— Start Exercise materials —
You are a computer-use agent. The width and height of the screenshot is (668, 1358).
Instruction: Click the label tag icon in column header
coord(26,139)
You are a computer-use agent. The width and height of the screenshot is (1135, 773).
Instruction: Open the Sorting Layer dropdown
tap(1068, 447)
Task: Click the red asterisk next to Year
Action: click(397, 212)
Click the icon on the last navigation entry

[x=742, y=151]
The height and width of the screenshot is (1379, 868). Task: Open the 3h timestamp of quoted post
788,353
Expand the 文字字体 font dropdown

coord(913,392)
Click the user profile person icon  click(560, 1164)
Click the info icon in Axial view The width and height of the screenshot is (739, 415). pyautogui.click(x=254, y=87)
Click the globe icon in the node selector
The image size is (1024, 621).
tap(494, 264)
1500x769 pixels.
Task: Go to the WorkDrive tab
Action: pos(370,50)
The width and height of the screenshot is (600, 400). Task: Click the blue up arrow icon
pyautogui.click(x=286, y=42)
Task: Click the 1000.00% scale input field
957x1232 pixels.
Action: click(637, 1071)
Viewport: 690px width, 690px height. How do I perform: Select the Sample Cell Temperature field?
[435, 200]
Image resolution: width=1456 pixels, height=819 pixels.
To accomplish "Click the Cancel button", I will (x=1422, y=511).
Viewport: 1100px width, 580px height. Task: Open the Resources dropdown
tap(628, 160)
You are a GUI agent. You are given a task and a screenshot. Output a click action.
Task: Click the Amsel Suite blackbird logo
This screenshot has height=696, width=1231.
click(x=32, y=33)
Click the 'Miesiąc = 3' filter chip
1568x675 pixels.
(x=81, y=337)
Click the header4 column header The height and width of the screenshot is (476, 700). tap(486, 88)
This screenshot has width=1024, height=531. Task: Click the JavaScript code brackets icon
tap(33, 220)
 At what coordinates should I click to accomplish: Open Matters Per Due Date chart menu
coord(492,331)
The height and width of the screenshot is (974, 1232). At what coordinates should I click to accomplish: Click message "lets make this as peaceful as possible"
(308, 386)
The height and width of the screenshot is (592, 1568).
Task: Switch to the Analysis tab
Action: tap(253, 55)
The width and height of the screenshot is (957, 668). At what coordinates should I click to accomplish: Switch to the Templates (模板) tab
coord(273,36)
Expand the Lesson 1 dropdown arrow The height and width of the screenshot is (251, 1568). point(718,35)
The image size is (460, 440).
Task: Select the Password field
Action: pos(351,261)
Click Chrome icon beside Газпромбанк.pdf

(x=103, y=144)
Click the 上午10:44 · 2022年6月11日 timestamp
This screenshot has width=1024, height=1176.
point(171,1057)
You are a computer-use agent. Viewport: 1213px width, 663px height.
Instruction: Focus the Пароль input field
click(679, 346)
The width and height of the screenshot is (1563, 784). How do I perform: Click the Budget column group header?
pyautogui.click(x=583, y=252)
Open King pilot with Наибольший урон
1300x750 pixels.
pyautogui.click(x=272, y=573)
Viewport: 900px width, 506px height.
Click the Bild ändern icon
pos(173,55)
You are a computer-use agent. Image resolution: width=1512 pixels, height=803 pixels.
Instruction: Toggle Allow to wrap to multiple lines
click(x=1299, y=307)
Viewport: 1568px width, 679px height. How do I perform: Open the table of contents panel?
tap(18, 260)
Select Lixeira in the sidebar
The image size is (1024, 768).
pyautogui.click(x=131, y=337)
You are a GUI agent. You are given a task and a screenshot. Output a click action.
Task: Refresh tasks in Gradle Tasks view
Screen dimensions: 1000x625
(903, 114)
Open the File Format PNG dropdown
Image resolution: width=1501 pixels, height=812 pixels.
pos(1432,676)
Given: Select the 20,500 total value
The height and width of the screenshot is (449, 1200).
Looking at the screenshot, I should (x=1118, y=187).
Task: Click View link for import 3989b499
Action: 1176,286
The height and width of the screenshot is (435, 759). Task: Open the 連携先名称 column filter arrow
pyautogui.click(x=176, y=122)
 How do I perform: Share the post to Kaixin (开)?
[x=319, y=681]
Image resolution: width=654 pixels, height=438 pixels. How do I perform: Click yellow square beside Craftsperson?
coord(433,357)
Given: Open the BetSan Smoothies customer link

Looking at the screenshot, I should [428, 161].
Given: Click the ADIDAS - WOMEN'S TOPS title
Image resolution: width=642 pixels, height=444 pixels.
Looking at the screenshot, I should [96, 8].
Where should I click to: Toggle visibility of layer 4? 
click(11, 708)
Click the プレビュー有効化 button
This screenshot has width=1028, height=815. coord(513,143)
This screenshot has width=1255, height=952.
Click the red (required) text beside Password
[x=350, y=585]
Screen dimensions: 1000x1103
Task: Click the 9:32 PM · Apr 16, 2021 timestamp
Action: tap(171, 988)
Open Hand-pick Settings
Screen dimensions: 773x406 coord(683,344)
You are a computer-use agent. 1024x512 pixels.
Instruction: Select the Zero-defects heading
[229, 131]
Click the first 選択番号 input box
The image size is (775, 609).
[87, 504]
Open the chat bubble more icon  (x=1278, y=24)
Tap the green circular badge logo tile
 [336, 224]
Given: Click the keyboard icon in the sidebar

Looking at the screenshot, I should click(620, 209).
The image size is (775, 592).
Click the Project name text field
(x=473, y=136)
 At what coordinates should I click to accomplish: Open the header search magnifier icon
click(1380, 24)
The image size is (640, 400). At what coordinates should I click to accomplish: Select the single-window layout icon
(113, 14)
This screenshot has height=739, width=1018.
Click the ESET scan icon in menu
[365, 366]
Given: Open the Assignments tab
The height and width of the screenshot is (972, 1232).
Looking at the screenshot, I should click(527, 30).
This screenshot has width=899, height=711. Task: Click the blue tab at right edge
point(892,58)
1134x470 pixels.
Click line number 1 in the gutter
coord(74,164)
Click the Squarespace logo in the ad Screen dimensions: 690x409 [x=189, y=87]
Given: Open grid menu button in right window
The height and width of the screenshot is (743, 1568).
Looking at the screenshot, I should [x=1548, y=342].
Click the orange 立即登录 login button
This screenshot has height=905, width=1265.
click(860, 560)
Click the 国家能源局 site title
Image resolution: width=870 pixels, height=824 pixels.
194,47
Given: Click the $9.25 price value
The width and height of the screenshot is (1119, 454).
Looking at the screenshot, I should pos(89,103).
— End Exercise materials —
● **Task prompt**
Reproduce every line of the records above without any change.

● **The completed task**
You are a computer-use agent. The width and height of the screenshot is (668, 1358).
Instruction: Click the label tag icon in column header
coord(26,139)
You are a computer-use agent. The width and height of the screenshot is (1135, 773).
Instruction: Open the Sorting Layer dropdown
tap(1068, 447)
Task: Click the red asterisk next to Year
Action: click(397, 212)
Click the icon on the last navigation entry

[x=742, y=151]
The height and width of the screenshot is (1379, 868). Task: Open the 3h timestamp of quoted post
788,353
Expand the 文字字体 font dropdown

coord(913,392)
Click the user profile person icon  click(560, 1164)
Click the info icon in Axial view The width and height of the screenshot is (739, 415). pyautogui.click(x=254, y=87)
Click the globe icon in the node selector
The image size is (1024, 621).
tap(494, 264)
1500x769 pixels.
Task: Go to the WorkDrive tab
Action: pos(370,50)
The width and height of the screenshot is (600, 400). Task: Click the blue up arrow icon
pyautogui.click(x=286, y=42)
Task: Click the 1000.00% scale input field
957x1232 pixels.
Action: click(637, 1071)
Viewport: 690px width, 690px height. How do I perform: Select the Sample Cell Temperature field?
[435, 200]
Image resolution: width=1456 pixels, height=819 pixels.
To accomplish "Click the Cancel button", I will (x=1422, y=511).
Viewport: 1100px width, 580px height. Task: Open the Resources dropdown
tap(628, 160)
You are a GUI agent. You are given a task and a screenshot. Output a click action.
Task: Click the Amsel Suite blackbird logo
This screenshot has height=696, width=1231.
click(x=32, y=33)
Click the 'Miesiąc = 3' filter chip
1568x675 pixels.
(x=81, y=337)
Click the header4 column header The height and width of the screenshot is (476, 700). tap(486, 88)
This screenshot has width=1024, height=531. Task: Click the JavaScript code brackets icon
tap(33, 220)
 At what coordinates should I click to accomplish: Open Matters Per Due Date chart menu
coord(492,331)
The height and width of the screenshot is (974, 1232). At what coordinates should I click to accomplish: Click message "lets make this as peaceful as possible"
(308, 386)
The height and width of the screenshot is (592, 1568).
Task: Switch to the Analysis tab
Action: tap(253, 55)
The width and height of the screenshot is (957, 668). At what coordinates should I click to accomplish: Switch to the Templates (模板) tab
coord(273,36)
Expand the Lesson 1 dropdown arrow The height and width of the screenshot is (251, 1568). point(718,35)
The image size is (460, 440).
Task: Select the Password field
Action: pos(351,261)
Click Chrome icon beside Газпромбанк.pdf

(x=103, y=144)
Click the 上午10:44 · 2022年6月11日 timestamp
This screenshot has width=1024, height=1176.
point(171,1057)
You are a computer-use agent. Viewport: 1213px width, 663px height.
Instruction: Focus the Пароль input field
click(679, 346)
The width and height of the screenshot is (1563, 784). How do I perform: Click the Budget column group header?
pyautogui.click(x=583, y=252)
Open King pilot with Наибольший урон
1300x750 pixels.
pyautogui.click(x=272, y=573)
Viewport: 900px width, 506px height.
Click the Bild ändern icon
pos(173,55)
You are a computer-use agent. Image resolution: width=1512 pixels, height=803 pixels.
Instruction: Toggle Allow to wrap to multiple lines
click(x=1299, y=307)
Viewport: 1568px width, 679px height. How do I perform: Open the table of contents panel?
tap(18, 260)
Select Lixeira in the sidebar
The image size is (1024, 768).
pyautogui.click(x=131, y=337)
You are a GUI agent. You are given a task and a screenshot. Output a click action.
Task: Refresh tasks in Gradle Tasks view
Screen dimensions: 1000x625
(903, 114)
Open the File Format PNG dropdown
Image resolution: width=1501 pixels, height=812 pixels.
pos(1432,676)
Given: Select the 20,500 total value
The height and width of the screenshot is (449, 1200).
Looking at the screenshot, I should (x=1118, y=187).
Task: Click View link for import 3989b499
Action: 1176,286
The height and width of the screenshot is (435, 759). Task: Open the 連携先名称 column filter arrow
pyautogui.click(x=176, y=122)
 How do I perform: Share the post to Kaixin (开)?
[x=319, y=681]
Image resolution: width=654 pixels, height=438 pixels. How do I perform: Click yellow square beside Craftsperson?
coord(433,357)
Given: Open the BetSan Smoothies customer link

Looking at the screenshot, I should [428, 161].
Given: Click the ADIDAS - WOMEN'S TOPS title
Image resolution: width=642 pixels, height=444 pixels.
Looking at the screenshot, I should [96, 8].
Where should I click to: Toggle visibility of layer 4? 
click(11, 708)
Click the プレビュー有効化 button
This screenshot has width=1028, height=815. coord(513,143)
This screenshot has width=1255, height=952.
Click the red (required) text beside Password
[x=350, y=585]
Screen dimensions: 1000x1103
Task: Click the 9:32 PM · Apr 16, 2021 timestamp
Action: tap(171, 988)
Open Hand-pick Settings
Screen dimensions: 773x406 coord(683,344)
You are a computer-use agent. 1024x512 pixels.
Instruction: Select the Zero-defects heading
[229, 131]
Click the first 選択番号 input box
The image size is (775, 609).
[87, 504]
Open the chat bubble more icon  (x=1278, y=24)
Tap the green circular badge logo tile
 [336, 224]
Given: Click the keyboard icon in the sidebar

Looking at the screenshot, I should click(620, 209).
The image size is (775, 592).
Click the Project name text field
(x=473, y=136)
 At what coordinates should I click to accomplish: Open the header search magnifier icon
click(1380, 24)
The image size is (640, 400). At what coordinates should I click to accomplish: Select the single-window layout icon
(113, 14)
This screenshot has height=739, width=1018.
Click the ESET scan icon in menu
[365, 366]
Given: Open the Assignments tab
The height and width of the screenshot is (972, 1232).
Looking at the screenshot, I should click(527, 30).
This screenshot has width=899, height=711. Task: Click the blue tab at right edge
point(892,58)
1134x470 pixels.
Click line number 1 in the gutter
coord(74,164)
Click the Squarespace logo in the ad Screen dimensions: 690x409 [x=189, y=87]
Given: Open grid menu button in right window
The height and width of the screenshot is (743, 1568).
Looking at the screenshot, I should [x=1548, y=342].
Click the orange 立即登录 login button
This screenshot has height=905, width=1265.
click(860, 560)
Click the 国家能源局 site title
Image resolution: width=870 pixels, height=824 pixels.
194,47
Given: Click the $9.25 price value
The width and height of the screenshot is (1119, 454).
Looking at the screenshot, I should pos(89,103).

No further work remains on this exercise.